Kepala Pusat Penganekaragaman Konsumsi dan Keamanan Pangan Badan Ketahanan Pangan Sri Sulihanti mengatakan saat ini memang sulit untuk mengembalikan pola komposisi bahan pangan pada tahun 1950 yang 50% berupa beras dan 50% berupa umbi-umbian dan biji-bijian.
“Sekarang saja kalau dipetakan 95% masyarakat mengkonsumsi beras, dan 5% lainnya mengkonsumsi beras. Kita harus mengubah pola ini setidaknya seperti dulu,” katanya.
Pasalnya, dia mengatakan ketahanan pangan akan sangat menentukan konsumsi dan gizi dari masyarakat pada tahun-tahun mendatang. Dia khawatir akan terjadi adanya kelangkaan pangan jika kita terus mengimpor bahan baku, sementara negara yang bersangkutan tidak bisa terus menjamin ketersediaan.

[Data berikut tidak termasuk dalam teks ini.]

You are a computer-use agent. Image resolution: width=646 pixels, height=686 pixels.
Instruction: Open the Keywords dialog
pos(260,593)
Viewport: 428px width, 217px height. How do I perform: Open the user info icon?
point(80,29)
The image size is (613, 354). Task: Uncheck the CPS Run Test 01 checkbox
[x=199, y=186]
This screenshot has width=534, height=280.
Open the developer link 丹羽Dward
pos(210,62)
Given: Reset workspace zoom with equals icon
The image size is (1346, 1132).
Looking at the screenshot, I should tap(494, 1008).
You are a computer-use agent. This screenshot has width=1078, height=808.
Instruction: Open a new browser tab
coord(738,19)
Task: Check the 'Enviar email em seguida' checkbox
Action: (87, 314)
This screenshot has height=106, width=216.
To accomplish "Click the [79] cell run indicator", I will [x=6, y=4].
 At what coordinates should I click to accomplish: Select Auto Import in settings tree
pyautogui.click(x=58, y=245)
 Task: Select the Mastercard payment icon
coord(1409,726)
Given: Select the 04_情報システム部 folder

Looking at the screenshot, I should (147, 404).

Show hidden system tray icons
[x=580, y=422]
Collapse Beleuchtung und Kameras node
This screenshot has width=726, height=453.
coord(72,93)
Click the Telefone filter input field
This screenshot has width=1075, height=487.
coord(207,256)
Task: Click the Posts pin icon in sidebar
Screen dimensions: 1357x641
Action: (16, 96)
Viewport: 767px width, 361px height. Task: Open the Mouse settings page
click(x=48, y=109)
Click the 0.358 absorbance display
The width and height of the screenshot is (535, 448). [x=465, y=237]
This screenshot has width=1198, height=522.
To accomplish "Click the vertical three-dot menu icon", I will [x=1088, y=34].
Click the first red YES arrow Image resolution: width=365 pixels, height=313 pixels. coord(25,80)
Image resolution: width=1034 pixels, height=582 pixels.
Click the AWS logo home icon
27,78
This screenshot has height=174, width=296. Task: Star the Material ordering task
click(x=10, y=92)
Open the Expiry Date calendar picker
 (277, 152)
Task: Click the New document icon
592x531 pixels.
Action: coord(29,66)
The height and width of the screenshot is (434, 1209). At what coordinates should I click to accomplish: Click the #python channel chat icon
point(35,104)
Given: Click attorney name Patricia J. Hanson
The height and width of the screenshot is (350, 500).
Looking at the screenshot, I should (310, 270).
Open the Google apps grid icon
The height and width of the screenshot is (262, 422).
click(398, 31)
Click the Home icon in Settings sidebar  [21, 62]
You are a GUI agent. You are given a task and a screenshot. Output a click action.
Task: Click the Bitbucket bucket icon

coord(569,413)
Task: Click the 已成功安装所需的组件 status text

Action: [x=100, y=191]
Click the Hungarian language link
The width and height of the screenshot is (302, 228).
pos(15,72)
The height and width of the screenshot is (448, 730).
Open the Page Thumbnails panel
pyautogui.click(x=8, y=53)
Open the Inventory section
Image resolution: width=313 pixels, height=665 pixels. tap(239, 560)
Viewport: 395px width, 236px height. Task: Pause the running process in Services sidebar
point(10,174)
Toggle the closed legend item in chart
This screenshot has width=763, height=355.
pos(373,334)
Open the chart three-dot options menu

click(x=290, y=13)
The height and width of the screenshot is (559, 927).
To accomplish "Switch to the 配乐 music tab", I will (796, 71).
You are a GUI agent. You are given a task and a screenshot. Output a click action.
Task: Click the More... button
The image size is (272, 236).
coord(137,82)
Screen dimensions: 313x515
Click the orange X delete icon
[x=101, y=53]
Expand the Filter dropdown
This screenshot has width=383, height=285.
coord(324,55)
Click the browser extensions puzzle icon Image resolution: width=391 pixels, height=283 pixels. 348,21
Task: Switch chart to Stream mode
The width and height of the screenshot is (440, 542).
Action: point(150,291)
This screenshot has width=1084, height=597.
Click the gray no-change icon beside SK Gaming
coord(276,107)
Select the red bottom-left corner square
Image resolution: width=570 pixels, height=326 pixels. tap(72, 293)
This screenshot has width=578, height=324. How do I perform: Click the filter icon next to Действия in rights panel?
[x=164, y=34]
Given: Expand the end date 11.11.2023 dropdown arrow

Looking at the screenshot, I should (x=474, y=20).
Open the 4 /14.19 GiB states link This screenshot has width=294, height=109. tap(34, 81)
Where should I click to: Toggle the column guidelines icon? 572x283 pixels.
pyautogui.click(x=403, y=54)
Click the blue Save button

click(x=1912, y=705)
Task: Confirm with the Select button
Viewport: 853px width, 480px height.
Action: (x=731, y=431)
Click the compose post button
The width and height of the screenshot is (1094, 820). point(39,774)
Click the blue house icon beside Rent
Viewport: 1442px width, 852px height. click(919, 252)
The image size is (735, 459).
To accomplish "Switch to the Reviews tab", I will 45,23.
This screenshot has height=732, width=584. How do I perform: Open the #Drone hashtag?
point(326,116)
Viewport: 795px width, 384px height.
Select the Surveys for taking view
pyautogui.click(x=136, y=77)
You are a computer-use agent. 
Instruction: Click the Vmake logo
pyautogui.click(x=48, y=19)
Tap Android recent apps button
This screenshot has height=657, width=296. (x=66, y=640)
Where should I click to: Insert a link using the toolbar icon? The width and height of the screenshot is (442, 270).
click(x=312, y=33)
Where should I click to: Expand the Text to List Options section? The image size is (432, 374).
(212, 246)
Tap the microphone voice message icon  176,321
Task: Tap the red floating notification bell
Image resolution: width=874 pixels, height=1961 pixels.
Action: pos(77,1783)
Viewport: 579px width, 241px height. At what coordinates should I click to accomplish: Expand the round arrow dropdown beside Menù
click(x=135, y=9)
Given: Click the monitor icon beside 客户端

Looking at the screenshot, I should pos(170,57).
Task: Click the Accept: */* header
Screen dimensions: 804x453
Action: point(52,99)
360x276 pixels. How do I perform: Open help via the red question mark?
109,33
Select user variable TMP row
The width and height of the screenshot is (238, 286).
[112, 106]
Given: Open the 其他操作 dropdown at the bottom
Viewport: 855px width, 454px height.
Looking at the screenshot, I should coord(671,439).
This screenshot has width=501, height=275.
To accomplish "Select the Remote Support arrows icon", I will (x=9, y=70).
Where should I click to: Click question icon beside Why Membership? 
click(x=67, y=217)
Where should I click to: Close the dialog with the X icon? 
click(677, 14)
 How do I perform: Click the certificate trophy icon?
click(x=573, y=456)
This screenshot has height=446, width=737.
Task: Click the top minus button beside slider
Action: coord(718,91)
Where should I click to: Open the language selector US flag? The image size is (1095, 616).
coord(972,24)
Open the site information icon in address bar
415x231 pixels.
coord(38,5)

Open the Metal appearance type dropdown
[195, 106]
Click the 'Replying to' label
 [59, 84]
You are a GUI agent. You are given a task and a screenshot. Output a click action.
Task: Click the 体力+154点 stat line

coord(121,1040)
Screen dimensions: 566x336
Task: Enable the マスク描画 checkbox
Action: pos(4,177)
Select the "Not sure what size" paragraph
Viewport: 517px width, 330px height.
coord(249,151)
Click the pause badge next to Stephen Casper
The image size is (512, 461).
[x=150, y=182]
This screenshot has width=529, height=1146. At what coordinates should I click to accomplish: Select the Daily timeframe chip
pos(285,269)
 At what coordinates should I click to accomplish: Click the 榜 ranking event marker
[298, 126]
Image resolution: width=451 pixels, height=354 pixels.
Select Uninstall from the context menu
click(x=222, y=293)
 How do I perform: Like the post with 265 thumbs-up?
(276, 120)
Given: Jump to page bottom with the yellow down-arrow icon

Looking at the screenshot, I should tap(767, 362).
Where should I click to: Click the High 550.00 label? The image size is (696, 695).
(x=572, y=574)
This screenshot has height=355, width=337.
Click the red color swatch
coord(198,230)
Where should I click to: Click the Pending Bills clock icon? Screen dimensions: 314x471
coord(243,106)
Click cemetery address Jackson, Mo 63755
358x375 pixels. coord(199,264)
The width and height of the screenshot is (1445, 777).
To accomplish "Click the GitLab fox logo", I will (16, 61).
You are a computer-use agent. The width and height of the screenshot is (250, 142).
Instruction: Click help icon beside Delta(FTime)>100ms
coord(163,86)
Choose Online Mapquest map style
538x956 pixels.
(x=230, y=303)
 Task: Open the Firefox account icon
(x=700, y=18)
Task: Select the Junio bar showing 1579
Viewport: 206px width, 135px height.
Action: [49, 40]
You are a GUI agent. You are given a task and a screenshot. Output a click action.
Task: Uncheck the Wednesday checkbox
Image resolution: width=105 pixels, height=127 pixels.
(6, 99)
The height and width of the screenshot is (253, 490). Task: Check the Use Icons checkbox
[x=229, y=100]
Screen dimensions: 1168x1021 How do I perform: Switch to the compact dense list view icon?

Dengan mengkonsumsi ubi jalar, jagung dan sagu untuk menggantikan beras, dia mengatakan hal tersebut dapat menjadi langkah antisipatif kelangkaan pangan dan menjadi solusi ketergantungan impor selama ini.
“Sebenarnya dari teknologi pun sudah tidak ada masalah. Bisa dibuat mie, beras analog, dari cassava itu menjadi mokaf, tepungnya bisa digunakan untuk membuat apapun sudah tidak ada masalah,”katanya.